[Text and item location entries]
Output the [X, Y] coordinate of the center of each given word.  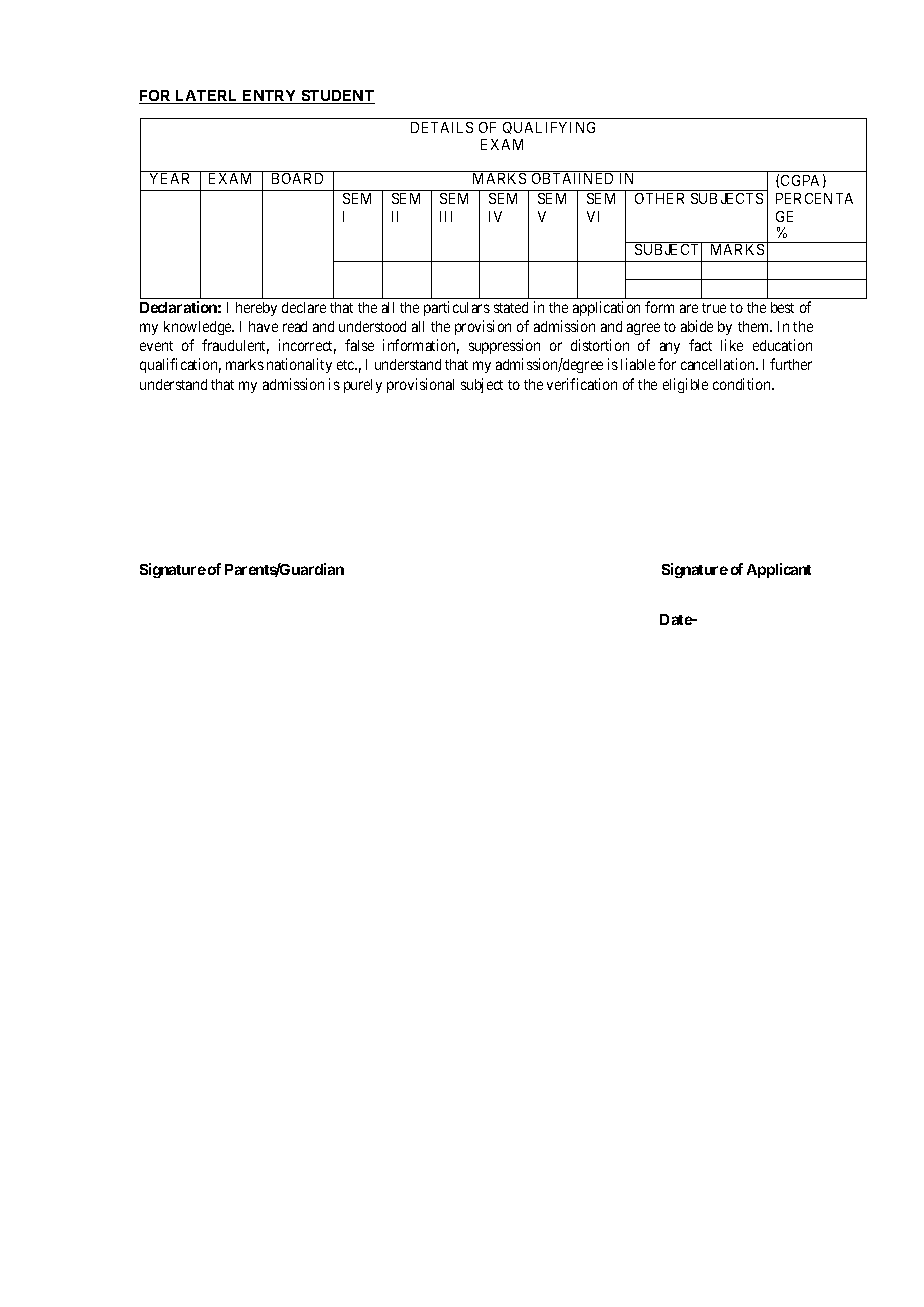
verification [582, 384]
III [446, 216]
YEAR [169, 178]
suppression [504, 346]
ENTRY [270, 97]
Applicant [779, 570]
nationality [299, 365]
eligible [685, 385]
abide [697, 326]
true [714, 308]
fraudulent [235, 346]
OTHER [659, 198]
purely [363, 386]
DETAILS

◆ Aim of the task ◆
Arrange as a numbered list the lines of the records from the line containing "YEAR [169, 178]" up to and including the final line of the records, leaving out any blank lines.

◆ Reply ◆
1. YEAR [169, 178]
2. suppression [504, 346]
3. ENTRY [270, 97]
4. Applicant [779, 570]
5. nationality [299, 365]
6. eligible [685, 385]
7. abide [697, 326]
8. true [714, 308]
9. fraudulent [235, 346]
10. OTHER [659, 198]
11. purely [363, 386]
12. DETAILS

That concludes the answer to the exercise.